I at once flatly rejected these disgraceful conditions and did not fail to express to the gentlement present, the organizers of this congress, my surprise that they had carried on negotiations with these people and entered into agreements. I declared that the SA would immediately line up in companies and march into the city with resounding music and flags flying.
And that is just what happened.
On the square in front of the railroad station we were received by a howling,shrieking mob numbering thousands. "Murders," "bandits," "robbers," "criminals," were the lovely names which the model founders of the German Republic affectionately showered on us. The young SA kept exemplary order. The companies formed on the square in front of the station, and at first took no notice of the vulgar abuse.
In the city that was strange to all of us, frightened police officials led the marching column, not—as arranged—to our quarters, a shooting gallery situated on the
outskirts of Coburg, but to the HofbrÀuhauskeller, near the center of the city. To left and right of the procession, the uproar of the masses of people accompanying us increased more and more.
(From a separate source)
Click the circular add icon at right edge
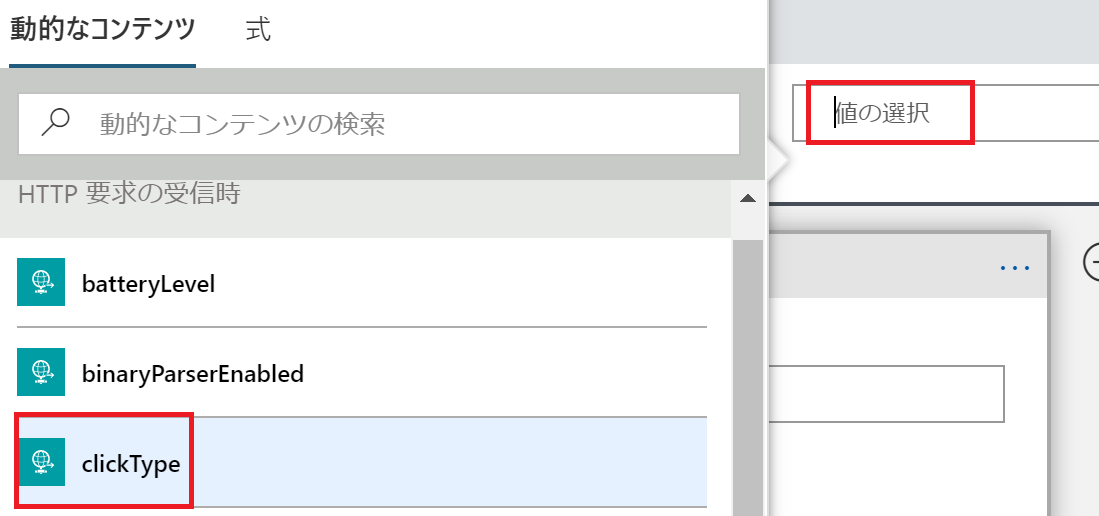The width and height of the screenshot is (1099, 516). point(1092,261)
Hardly had the last company turned into the courtyard of the Keller than great masses, amid deafening cries, tried to crowd in after us. To prevent this, the police locked the Keller. Since this state of affairs was intolerable, I had the SA line up once again, gave them a brief speech of admonition, and demanded that the police open the gates immediately. After a long hesitation, they yielded.
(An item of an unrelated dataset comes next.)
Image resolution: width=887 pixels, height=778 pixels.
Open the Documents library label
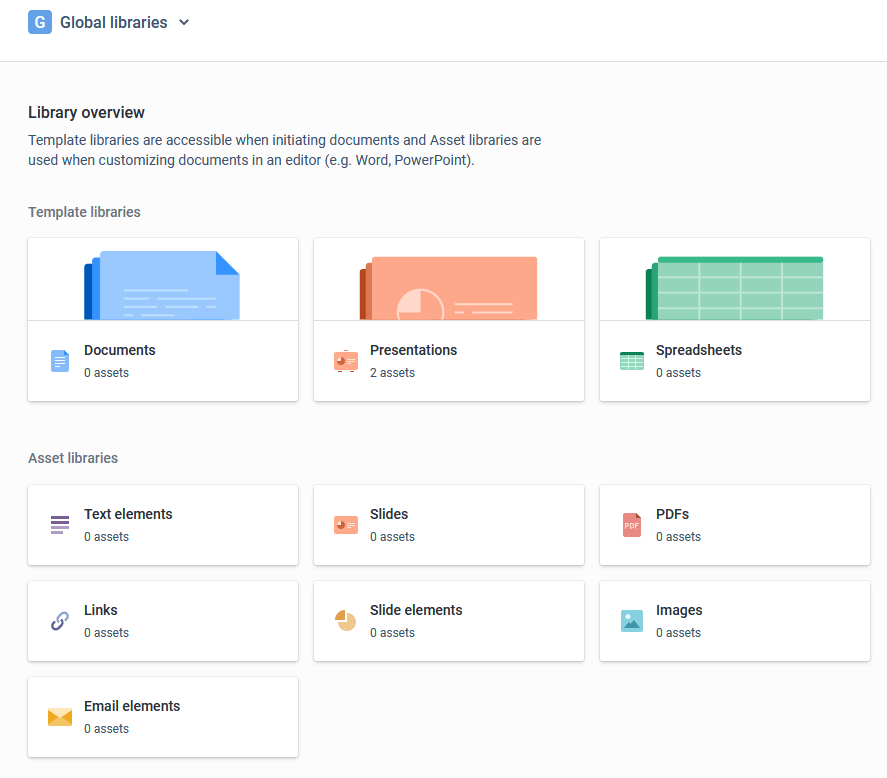coord(119,350)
To get to our quarters, we marched back the way we had come, and now at last a stand had to be taken.
After they had been unable to disturb the poise of our companies by cries and insults, the representatives of true socialism, equality and fraternity had recourse to stones. At this our patience was at an end, and so for 10 whole minutes a devastating hail fell from left and right—and a quarter of an hour later, there was
nothing red to be seen in the streets.
In the evening there were serious clashes again. Some National Socialists had been assaulted singly, and patrols of the SA found them in a terrible condition. Thereupon we made short shrift of our foes. By next morning the Red terror, under which Coburg had suffered for years, had been broken.
With real Marxist-Jewish lies they now attempted to harry the "comrades of the international proletariat" back into the streets, by totally twisting the facts and maintaining that our "bands of murderers" had begun a "war of extermination against peaceful workers" in Coburg. The great "demonstration of the people"— which it was hoped, tens of thousands of workers from the whole vicinity would attend—was set for half-past one.
Therefore, firmly resolved to dispose of the Red terror for good, I ordered the SA—which had meanwhile swollen to nearly one and a half thousand men—to line up, and set out with them on the march for the Coburg Fortress, by way of the great square on which the Red demonstration was to take place. I wanted to see whether they would dare molest us again.
When we entered the square, only a few hundred were present, instead of the announced 10,000, and at our approach they kept generally quiet, and some ran away. Only at a few points did Red troops—who had meanwhile come from the outside and who did not yet know us—try to pester us again.
But in the twinkling of an eye, all their enthusiasm was spoiled. And now it could be seen how the frightened and intimidated population slowly woke up and took courage and ventured to shout greetings to us, and in the evening, as we were marching off, broke into spontaneous cheering in many places.
At the station the railroad men suddenly informed us that they would not run the train. Thereupon I notifed a few of the ringleaders that in that case I planned to round up whatever Red bosses fell into my hands, and that we ould run the train ourselves. We would, however, take along a few dozen of the brother of international solidarity on the locomotive and tender and in every car.
Nor did I fail to call it to the gentlemen's attention that the trip with our own forces would, of course, be an extremely risky undertaking and that it could not be ruled out that the whole lot of us would break our necks and bones. But anyway, in that case, we would be delighted to leave for the Hereafter, not alone, but in equality and fraternity with the Red gentlemen.
Thereupon the train departed with the utmost punctuality, and we were back in Munich safe and sound the following morning.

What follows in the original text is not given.